» **Assignment**
Please output exactly the lines from the one containing "Select Andre's avatar in the friends list" through the last line of the records, both included.

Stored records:
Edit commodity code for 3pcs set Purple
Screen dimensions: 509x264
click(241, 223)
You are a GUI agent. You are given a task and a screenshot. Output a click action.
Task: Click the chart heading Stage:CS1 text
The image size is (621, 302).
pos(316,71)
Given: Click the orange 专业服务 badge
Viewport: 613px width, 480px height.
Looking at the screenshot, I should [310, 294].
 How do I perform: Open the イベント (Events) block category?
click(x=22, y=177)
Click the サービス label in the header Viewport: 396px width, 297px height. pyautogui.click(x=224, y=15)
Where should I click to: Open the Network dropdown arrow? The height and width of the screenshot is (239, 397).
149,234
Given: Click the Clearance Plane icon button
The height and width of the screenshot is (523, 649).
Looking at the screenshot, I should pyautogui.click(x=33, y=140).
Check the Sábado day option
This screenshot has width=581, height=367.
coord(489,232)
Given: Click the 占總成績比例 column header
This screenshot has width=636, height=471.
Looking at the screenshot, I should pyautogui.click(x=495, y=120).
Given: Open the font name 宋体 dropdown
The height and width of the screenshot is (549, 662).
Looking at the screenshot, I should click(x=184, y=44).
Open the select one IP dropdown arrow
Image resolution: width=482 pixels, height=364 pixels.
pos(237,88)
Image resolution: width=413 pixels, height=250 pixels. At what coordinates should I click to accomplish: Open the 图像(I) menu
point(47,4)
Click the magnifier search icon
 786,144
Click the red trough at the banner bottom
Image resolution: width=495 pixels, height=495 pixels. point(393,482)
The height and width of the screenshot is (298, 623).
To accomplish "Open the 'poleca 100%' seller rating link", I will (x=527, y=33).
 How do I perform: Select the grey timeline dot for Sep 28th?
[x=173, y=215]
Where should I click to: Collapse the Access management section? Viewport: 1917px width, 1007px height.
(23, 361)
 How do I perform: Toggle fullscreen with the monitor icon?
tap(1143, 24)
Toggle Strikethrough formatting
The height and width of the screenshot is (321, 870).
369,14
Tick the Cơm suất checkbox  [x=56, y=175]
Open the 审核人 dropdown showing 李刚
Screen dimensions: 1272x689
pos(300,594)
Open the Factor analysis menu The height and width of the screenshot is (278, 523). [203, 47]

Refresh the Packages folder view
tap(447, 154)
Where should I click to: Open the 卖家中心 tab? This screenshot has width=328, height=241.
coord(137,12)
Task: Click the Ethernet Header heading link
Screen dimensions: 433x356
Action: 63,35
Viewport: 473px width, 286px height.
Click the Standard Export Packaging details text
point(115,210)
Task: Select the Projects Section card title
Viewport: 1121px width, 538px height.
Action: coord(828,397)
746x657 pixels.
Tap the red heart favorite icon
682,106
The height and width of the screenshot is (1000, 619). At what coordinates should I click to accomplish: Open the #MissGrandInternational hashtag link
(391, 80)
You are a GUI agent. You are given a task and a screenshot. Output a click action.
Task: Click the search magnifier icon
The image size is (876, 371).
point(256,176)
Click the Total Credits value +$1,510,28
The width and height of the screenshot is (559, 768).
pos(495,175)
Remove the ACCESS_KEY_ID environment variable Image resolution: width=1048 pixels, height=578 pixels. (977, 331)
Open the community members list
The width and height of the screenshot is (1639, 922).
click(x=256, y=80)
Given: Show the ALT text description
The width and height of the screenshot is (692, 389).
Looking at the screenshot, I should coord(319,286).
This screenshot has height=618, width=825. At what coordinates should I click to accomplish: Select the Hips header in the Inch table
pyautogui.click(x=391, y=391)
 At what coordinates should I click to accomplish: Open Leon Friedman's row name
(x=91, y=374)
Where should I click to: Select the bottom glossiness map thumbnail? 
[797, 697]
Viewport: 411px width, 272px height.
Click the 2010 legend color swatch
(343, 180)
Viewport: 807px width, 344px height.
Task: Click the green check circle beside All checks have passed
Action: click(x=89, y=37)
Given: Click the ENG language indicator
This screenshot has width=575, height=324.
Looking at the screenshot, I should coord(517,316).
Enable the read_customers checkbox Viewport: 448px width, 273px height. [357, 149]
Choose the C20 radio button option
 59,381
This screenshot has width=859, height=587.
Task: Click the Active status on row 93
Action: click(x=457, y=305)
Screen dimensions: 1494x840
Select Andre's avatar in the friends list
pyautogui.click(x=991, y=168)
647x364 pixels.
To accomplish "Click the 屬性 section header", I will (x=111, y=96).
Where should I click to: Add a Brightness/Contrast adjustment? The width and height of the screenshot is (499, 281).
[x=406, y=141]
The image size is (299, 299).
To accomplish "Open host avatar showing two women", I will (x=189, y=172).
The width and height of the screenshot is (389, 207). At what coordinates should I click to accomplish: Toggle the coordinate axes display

» **Answer to this problem**
Select Andre's avatar in the friends list
pyautogui.click(x=991, y=168)
647x364 pixels.
To accomplish "Click the 屬性 section header", I will (x=111, y=96).
Where should I click to: Add a Brightness/Contrast adjustment? The width and height of the screenshot is (499, 281).
[x=406, y=141]
The image size is (299, 299).
To accomplish "Open host avatar showing two women", I will (x=189, y=172).
The width and height of the screenshot is (389, 207). At what coordinates should I click to accomplish: Toggle the coordinate axes display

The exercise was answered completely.